In the Digital Image Processing Book by Rafael C. Gonzalez and Richard E. Woods, section 4.4 "The Discrete Fourier Transform of one variable". We get $$ \tilde{F}(\mu)=\int_{-\infty}^{\infty}\tilde{f}(t)e^{-j2\pi\mu t}dt=\sum_{n=-\infty}^{\infty}f_ne^{-j2\pi\mu n\Delta T} $$ where $\tilde{f}(t)=\sum_{n=-\infty}^{\infty}f(t)\delta(t-n\Delta T)$ is the sampled function using an impulse train $\Delta T$ units apart. $\tilde{F}(\mu)$is the Fourier transform of $\tilde{f}(t)$ and $f_n=f(n\Delta T)$.
Now the authors continue:
Although $f_n$ is a discrete function, its Fourier transform $\tilde{F}(\mu)$ is continuous and infinitely periodic with period $1/\Delta T$. Therefore, all we need to characterize $\tilde{F}(\mu)$ is one period, and sampling one period of this function is the basis for the DFT.

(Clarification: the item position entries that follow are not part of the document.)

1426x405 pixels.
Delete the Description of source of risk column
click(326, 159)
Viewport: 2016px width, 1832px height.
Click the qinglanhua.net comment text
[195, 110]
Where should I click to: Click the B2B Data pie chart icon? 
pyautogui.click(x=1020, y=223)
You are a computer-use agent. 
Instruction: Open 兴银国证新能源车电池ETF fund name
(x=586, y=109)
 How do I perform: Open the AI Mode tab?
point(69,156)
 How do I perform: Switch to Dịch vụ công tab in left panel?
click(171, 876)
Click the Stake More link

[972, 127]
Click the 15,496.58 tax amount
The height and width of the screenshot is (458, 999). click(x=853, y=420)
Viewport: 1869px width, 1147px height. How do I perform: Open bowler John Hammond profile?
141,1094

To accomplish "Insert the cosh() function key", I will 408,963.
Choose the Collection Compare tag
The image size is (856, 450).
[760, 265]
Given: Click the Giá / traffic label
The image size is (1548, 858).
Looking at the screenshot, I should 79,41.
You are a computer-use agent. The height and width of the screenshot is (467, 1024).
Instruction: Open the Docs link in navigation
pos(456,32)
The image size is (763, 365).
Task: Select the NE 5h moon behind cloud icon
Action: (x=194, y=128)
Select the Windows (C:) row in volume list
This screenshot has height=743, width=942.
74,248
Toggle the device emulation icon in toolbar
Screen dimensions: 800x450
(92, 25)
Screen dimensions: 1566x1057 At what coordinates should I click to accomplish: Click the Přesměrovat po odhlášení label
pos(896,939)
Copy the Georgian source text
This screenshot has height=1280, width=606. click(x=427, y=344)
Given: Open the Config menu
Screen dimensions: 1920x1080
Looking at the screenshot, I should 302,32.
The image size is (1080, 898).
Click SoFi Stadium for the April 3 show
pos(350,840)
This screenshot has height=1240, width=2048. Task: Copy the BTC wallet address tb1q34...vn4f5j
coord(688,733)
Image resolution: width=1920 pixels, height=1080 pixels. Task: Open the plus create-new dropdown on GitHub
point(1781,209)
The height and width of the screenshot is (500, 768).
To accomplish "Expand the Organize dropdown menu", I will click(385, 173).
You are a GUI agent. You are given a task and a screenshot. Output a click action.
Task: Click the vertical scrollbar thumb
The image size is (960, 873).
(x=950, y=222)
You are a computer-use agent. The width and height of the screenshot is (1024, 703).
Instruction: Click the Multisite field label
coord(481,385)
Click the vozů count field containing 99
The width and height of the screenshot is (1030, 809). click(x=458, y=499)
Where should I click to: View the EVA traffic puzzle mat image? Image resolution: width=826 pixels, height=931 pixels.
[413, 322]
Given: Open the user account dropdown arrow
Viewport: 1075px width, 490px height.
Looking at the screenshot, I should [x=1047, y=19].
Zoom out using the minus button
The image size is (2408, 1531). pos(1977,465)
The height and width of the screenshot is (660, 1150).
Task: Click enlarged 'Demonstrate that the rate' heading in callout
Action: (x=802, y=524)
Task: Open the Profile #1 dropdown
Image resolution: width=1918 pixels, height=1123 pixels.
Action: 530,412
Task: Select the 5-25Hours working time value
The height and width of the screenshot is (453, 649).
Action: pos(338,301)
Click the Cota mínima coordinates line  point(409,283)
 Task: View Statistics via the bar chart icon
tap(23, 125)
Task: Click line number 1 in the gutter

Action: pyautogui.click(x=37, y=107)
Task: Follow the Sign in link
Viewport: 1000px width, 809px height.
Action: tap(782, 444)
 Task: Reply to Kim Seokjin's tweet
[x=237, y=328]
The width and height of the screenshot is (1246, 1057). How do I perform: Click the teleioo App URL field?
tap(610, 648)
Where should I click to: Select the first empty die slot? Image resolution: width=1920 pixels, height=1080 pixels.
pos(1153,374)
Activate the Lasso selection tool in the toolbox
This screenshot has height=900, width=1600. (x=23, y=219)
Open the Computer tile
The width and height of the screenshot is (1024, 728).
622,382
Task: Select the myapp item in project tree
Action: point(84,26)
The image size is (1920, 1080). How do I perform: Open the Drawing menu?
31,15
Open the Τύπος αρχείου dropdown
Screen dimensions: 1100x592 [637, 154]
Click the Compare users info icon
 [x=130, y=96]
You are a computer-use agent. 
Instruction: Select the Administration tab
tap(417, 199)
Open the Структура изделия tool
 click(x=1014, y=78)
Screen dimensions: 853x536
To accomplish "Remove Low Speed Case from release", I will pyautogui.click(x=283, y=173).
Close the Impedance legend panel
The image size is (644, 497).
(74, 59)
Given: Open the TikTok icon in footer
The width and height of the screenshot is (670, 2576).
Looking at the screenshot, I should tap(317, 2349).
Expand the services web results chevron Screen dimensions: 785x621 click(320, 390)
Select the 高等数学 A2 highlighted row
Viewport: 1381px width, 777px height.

Suppose that we want to obtain M equally spaced samples of $\tilde{F}(\mu)$ taken over the one period interval from $\mu=0$ to $\mu=1/\Delta T$. This is accomplished by taking the samples at the following frequencies: $$ \mu=\frac{m}{M\Delta T} \qquad m = 0, 1, 2, ..., M - 1 $$ Substituting this result for $\mu$ into the first equation and letting $F_m$ denote the result yields $$ F_m=\sum_{n=0}^{M-1}f_ne^{-j2\pi mn/M} \qquad m = 0, 1, 2, ..., M - 1 $$ This expression is the discrete Fourier transform we are seeking.
Now what I don't understand is the reason why they change the limits of the summation from $-\infty$ and $\infty$ to 0 and $M-1$. How can they "truncate" the summation to get this result. I really don't get it and have been struggling for days. Please explain!